_GOAL OF THE EXERCISE:_
Beneath this task are records; print exactly the stretch of them from the line with "Screen dimensions: 953x483" through the line with "Task: Click the forwarding", both ends included.

_INPUT:_
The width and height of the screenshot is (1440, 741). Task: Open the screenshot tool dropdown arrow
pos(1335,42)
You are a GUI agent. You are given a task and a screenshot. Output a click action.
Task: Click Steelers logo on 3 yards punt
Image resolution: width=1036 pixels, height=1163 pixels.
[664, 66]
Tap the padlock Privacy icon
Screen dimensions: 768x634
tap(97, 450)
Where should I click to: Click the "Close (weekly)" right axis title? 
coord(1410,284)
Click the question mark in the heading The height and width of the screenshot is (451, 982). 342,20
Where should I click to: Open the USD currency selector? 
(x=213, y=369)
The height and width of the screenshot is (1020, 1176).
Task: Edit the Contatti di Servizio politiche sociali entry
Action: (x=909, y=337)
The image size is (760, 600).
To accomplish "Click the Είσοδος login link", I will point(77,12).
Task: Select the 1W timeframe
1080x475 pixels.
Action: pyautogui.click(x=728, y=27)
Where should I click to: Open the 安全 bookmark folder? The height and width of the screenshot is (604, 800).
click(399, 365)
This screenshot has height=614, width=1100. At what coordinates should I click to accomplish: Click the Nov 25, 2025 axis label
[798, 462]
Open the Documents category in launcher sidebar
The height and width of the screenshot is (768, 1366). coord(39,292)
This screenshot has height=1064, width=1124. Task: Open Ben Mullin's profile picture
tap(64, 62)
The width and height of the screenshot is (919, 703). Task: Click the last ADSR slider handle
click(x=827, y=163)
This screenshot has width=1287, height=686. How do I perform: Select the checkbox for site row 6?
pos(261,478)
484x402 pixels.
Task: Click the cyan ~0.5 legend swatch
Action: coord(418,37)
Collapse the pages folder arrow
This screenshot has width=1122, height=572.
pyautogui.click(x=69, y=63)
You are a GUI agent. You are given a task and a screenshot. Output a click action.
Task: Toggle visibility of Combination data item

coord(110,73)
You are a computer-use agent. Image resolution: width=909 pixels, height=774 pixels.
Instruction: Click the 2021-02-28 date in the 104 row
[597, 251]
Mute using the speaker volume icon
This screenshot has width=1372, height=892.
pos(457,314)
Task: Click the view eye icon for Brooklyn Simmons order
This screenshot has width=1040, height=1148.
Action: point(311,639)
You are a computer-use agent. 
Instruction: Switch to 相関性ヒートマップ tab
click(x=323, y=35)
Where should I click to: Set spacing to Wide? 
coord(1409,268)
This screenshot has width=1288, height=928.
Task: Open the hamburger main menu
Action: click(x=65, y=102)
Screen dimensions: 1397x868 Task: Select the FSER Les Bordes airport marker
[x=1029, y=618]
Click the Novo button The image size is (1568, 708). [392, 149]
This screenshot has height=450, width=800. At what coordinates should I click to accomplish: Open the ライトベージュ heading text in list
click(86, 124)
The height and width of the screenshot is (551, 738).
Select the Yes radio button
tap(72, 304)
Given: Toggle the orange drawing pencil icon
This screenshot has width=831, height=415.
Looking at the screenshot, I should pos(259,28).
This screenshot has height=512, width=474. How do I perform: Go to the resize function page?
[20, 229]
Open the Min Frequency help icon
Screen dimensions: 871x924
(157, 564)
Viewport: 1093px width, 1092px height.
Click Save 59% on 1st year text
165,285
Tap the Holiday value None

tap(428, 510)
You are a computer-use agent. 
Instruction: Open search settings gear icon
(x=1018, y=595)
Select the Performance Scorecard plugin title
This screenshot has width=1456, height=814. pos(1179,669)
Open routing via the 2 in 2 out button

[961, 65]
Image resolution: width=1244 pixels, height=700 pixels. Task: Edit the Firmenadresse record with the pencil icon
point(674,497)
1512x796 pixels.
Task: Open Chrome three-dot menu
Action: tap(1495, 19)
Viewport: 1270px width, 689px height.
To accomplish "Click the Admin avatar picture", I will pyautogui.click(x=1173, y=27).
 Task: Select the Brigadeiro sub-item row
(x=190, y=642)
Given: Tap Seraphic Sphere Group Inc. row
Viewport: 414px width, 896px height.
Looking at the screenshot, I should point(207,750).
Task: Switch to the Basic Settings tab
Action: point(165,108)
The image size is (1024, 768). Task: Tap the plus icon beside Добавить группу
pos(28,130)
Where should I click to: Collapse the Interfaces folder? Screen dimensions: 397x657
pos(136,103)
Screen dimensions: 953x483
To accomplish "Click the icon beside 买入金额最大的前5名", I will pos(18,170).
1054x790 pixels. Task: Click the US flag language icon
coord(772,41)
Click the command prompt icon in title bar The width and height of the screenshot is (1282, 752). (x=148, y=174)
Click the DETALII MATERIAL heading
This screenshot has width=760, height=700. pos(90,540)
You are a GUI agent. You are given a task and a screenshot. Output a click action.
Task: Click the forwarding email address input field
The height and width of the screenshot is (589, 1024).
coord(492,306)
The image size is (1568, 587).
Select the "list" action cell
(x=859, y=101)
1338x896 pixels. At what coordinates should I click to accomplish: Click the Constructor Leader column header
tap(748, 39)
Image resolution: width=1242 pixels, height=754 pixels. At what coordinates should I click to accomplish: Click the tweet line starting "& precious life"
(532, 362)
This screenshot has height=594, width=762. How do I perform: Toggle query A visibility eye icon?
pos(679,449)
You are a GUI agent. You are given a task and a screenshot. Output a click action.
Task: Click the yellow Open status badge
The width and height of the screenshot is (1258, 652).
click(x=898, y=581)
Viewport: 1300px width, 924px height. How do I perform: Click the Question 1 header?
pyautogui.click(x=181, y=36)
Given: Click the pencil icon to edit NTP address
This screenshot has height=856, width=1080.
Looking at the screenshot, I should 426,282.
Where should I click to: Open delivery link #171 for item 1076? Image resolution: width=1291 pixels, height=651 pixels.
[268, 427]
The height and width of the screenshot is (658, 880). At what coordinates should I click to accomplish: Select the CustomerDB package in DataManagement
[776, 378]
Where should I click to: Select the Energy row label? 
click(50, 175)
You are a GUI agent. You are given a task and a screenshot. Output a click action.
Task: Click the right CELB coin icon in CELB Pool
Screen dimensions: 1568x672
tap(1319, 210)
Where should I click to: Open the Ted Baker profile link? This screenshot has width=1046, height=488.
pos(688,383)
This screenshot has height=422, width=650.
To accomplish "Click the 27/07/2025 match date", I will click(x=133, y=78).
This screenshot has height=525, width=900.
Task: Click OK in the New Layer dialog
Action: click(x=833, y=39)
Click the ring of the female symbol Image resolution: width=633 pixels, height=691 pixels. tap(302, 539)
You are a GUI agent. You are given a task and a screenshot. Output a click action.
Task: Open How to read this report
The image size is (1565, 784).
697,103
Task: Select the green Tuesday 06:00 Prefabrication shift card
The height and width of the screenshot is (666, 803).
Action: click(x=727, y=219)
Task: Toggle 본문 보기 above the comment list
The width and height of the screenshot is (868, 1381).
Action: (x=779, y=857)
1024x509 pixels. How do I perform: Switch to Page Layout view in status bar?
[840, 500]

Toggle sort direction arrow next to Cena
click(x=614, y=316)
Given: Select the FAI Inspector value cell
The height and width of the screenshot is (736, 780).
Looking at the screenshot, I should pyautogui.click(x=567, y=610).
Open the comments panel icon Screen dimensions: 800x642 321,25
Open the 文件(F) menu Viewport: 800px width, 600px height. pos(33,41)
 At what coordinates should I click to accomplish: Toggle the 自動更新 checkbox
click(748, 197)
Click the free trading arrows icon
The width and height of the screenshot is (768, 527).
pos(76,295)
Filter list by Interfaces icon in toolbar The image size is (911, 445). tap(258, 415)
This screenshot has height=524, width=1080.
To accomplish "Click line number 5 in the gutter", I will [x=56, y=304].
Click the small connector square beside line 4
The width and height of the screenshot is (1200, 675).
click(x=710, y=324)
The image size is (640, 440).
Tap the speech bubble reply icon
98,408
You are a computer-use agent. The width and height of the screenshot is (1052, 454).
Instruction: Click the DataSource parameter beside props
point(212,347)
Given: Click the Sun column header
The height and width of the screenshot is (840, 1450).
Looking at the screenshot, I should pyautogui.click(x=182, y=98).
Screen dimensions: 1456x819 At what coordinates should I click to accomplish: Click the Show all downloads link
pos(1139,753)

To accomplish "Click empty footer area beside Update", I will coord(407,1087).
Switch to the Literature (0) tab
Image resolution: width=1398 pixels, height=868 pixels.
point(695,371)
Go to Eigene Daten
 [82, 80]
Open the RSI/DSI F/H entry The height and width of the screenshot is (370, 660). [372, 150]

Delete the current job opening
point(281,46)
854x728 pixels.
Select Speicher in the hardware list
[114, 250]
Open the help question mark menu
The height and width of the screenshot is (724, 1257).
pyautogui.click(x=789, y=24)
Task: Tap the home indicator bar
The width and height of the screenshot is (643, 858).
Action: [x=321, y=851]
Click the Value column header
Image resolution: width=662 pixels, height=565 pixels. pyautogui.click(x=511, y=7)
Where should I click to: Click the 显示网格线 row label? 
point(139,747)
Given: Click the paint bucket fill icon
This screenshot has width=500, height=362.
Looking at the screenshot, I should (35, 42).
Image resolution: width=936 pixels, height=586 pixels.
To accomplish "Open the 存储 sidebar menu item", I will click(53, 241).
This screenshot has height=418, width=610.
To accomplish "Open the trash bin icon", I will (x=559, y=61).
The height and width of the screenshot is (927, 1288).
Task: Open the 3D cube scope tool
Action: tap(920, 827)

_WRITTEN RESPONSE:_
Screen dimensions: 953x483
To accomplish "Click the icon beside 买入金额最大的前5名", I will pos(18,170).
1054x790 pixels. Task: Click the US flag language icon
coord(772,41)
Click the command prompt icon in title bar The width and height of the screenshot is (1282, 752). (x=148, y=174)
Click the DETALII MATERIAL heading
This screenshot has width=760, height=700. pos(90,540)
You are a GUI agent. You are given a task and a screenshot. Output a click action.
Task: Click the forwarding email address input field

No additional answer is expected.